_Raw data_
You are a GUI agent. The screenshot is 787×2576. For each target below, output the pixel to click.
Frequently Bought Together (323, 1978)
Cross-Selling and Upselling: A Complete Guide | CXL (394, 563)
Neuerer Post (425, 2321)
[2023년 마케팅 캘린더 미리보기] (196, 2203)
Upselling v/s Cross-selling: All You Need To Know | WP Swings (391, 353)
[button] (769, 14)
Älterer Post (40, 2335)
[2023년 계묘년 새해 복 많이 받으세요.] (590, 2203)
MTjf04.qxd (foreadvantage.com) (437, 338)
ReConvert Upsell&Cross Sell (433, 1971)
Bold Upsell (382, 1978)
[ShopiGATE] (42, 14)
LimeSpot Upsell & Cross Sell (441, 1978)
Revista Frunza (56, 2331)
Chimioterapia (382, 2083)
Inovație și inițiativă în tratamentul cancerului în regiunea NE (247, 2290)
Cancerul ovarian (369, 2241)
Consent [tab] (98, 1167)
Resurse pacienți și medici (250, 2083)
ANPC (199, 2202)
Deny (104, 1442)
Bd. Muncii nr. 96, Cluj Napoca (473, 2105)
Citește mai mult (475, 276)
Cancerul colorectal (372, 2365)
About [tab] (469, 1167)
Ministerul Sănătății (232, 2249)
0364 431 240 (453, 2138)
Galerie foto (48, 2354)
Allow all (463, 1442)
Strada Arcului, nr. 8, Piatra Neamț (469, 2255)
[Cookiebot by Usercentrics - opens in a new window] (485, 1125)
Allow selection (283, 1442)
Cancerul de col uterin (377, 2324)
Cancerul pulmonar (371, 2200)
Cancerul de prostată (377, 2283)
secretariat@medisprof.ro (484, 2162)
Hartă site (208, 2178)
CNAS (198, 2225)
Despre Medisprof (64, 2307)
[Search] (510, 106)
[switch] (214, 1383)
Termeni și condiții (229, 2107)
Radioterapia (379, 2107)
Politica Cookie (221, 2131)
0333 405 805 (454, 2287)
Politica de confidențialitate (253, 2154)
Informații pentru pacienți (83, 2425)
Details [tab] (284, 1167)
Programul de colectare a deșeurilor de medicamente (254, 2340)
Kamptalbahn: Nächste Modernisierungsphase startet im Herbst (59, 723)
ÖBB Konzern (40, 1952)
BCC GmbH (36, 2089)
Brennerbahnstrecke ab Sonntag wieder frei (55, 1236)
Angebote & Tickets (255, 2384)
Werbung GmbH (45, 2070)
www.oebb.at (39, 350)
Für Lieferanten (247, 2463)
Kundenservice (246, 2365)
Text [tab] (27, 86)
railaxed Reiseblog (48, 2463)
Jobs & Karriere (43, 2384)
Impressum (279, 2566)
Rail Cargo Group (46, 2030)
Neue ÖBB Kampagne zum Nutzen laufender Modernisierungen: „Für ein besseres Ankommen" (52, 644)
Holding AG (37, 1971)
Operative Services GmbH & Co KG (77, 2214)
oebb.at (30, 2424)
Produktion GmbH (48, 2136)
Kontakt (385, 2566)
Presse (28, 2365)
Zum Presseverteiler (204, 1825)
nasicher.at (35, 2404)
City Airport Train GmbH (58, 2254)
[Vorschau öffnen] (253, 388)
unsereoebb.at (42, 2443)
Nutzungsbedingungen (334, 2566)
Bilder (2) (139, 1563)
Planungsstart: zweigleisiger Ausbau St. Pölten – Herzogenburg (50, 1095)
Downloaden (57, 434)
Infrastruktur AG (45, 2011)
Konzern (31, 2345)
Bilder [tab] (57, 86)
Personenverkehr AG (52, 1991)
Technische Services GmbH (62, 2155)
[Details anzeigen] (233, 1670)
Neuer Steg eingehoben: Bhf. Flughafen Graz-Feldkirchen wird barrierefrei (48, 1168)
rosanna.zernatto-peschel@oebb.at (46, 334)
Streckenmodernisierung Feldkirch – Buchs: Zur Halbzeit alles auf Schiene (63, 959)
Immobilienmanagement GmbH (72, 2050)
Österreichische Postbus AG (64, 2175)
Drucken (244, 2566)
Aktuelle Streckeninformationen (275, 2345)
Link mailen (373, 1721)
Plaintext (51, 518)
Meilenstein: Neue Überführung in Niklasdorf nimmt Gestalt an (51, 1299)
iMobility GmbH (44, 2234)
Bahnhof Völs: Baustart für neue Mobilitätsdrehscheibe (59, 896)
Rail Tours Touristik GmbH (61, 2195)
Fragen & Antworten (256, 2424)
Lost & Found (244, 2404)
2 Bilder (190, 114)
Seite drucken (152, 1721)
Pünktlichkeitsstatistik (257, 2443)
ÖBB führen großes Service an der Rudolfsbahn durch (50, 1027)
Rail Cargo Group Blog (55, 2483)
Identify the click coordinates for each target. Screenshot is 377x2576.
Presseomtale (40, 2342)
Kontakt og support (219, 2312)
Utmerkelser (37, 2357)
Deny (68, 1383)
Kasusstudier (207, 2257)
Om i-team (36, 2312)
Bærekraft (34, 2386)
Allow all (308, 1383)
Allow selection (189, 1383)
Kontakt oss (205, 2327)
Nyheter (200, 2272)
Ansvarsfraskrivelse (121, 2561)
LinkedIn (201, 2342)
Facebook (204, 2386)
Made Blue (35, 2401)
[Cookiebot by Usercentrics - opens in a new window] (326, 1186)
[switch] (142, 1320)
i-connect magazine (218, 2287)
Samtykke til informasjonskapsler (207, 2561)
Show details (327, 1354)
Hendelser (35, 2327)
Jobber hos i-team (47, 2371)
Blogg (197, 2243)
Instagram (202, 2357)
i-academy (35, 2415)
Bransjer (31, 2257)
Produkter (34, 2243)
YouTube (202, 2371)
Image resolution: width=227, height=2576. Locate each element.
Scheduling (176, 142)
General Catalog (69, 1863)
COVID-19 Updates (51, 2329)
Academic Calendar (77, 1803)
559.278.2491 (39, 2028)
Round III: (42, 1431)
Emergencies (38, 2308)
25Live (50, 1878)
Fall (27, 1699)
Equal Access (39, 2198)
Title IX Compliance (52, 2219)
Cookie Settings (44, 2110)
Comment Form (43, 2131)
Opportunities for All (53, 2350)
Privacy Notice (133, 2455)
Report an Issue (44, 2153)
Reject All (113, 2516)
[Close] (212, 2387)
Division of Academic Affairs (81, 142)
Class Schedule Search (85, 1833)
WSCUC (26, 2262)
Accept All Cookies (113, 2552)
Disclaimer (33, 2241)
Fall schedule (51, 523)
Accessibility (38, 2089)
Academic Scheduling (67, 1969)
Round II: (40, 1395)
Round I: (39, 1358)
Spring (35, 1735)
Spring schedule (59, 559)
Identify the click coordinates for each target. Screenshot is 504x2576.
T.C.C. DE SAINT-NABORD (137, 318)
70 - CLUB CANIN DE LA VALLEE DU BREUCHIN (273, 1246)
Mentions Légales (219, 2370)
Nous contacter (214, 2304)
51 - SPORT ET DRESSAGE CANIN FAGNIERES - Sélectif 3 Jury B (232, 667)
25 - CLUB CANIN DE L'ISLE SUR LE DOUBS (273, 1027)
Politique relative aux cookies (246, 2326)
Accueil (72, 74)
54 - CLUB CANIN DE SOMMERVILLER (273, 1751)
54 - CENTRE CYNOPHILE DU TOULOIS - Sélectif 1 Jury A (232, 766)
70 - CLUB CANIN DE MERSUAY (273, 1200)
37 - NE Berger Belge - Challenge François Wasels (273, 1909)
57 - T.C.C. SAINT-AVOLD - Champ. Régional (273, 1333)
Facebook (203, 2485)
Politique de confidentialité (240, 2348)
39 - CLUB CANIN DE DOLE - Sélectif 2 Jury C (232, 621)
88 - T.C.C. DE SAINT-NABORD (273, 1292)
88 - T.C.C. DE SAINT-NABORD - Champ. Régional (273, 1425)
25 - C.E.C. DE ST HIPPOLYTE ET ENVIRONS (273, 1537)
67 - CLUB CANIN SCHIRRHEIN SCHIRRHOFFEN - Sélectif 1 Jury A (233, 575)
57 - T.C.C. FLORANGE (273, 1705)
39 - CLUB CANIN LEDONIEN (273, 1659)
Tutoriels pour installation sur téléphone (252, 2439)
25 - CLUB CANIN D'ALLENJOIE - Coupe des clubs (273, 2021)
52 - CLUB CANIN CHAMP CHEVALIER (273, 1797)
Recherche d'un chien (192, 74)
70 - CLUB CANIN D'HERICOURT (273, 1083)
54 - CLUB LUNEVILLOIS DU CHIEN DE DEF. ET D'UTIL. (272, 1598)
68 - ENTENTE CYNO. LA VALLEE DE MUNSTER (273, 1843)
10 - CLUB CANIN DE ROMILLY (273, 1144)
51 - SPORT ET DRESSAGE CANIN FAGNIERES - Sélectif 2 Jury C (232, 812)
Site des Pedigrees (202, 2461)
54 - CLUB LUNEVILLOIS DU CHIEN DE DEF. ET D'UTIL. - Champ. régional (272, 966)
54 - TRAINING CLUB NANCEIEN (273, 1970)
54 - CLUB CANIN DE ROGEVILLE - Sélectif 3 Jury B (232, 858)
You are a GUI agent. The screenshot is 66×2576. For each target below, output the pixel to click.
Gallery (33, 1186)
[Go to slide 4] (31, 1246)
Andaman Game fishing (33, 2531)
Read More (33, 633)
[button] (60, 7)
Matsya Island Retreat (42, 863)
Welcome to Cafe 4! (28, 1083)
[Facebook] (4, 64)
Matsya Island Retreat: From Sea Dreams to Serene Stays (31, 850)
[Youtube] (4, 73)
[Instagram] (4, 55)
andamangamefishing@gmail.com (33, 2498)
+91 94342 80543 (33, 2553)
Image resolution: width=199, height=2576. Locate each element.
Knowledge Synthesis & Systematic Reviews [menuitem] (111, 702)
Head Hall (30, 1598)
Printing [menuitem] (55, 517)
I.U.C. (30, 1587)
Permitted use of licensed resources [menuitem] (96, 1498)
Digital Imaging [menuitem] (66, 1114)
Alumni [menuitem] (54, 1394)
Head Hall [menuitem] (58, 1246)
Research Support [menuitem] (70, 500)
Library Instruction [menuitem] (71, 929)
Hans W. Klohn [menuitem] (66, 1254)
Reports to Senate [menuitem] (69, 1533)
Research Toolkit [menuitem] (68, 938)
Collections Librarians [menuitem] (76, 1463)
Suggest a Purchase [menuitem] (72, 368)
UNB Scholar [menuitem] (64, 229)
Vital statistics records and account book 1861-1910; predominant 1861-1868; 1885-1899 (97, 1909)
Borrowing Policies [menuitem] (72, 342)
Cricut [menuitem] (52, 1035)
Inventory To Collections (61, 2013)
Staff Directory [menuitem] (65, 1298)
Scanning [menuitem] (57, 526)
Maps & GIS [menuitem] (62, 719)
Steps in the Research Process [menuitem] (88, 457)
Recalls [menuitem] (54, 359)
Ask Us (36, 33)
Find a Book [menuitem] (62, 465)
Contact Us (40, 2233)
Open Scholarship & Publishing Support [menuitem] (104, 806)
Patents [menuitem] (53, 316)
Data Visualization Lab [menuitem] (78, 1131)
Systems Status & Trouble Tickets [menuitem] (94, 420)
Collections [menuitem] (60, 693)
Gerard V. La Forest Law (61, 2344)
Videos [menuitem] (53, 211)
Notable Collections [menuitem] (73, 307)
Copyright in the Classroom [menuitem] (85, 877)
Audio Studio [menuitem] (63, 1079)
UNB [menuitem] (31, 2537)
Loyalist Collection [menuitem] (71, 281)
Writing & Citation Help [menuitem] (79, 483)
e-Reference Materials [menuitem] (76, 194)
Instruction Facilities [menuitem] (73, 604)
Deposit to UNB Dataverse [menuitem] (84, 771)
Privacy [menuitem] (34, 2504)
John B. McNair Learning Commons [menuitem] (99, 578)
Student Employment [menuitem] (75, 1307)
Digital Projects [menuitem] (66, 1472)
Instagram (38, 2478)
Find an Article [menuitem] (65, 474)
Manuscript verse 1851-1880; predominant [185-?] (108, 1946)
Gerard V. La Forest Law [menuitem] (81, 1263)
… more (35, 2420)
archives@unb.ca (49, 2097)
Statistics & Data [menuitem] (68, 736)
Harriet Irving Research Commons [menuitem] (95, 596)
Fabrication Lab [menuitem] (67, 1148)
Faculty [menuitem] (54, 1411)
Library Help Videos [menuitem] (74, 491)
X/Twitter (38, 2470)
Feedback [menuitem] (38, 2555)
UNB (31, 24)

_What you are asked to do_
In the data above, find the line that contains "Inventory To Collections (61, 2013)" and the line that contains "Manuscript verse 1851-1880;". Repeat exactly those lines and every line between them, and only those.

_Expected output_
Inventory To Collections (61, 2013)
Staff Directory [menuitem] (65, 1298)
Scanning [menuitem] (57, 526)
Maps & GIS [menuitem] (62, 719)
Steps in the Research Process [menuitem] (88, 457)
Recalls [menuitem] (54, 359)
Ask Us (36, 33)
Find a Book [menuitem] (62, 465)
Contact Us (40, 2233)
Open Scholarship & Publishing Support [menuitem] (104, 806)
Patents [menuitem] (53, 316)
Data Visualization Lab [menuitem] (78, 1131)
Systems Status & Trouble Tickets [menuitem] (94, 420)
Collections [menuitem] (60, 693)
Gerard V. La Forest Law (61, 2344)
Videos [menuitem] (53, 211)
Notable Collections [menuitem] (73, 307)
Copyright in the Classroom [menuitem] (85, 877)
Audio Studio [menuitem] (63, 1079)
UNB [menuitem] (31, 2537)
Loyalist Collection [menuitem] (71, 281)
Writing & Citation Help [menuitem] (79, 483)
e-Reference Materials [menuitem] (76, 194)
Instruction Facilities [menuitem] (73, 604)
Deposit to UNB Dataverse [menuitem] (84, 771)
Privacy [menuitem] (34, 2504)
John B. McNair Learning Commons [menuitem] (99, 578)
Student Employment [menuitem] (75, 1307)
Digital Projects [menuitem] (66, 1472)
Instagram (38, 2478)
Find an Article [menuitem] (65, 474)
Manuscript verse 1851-1880; predominant [185-?] (108, 1946)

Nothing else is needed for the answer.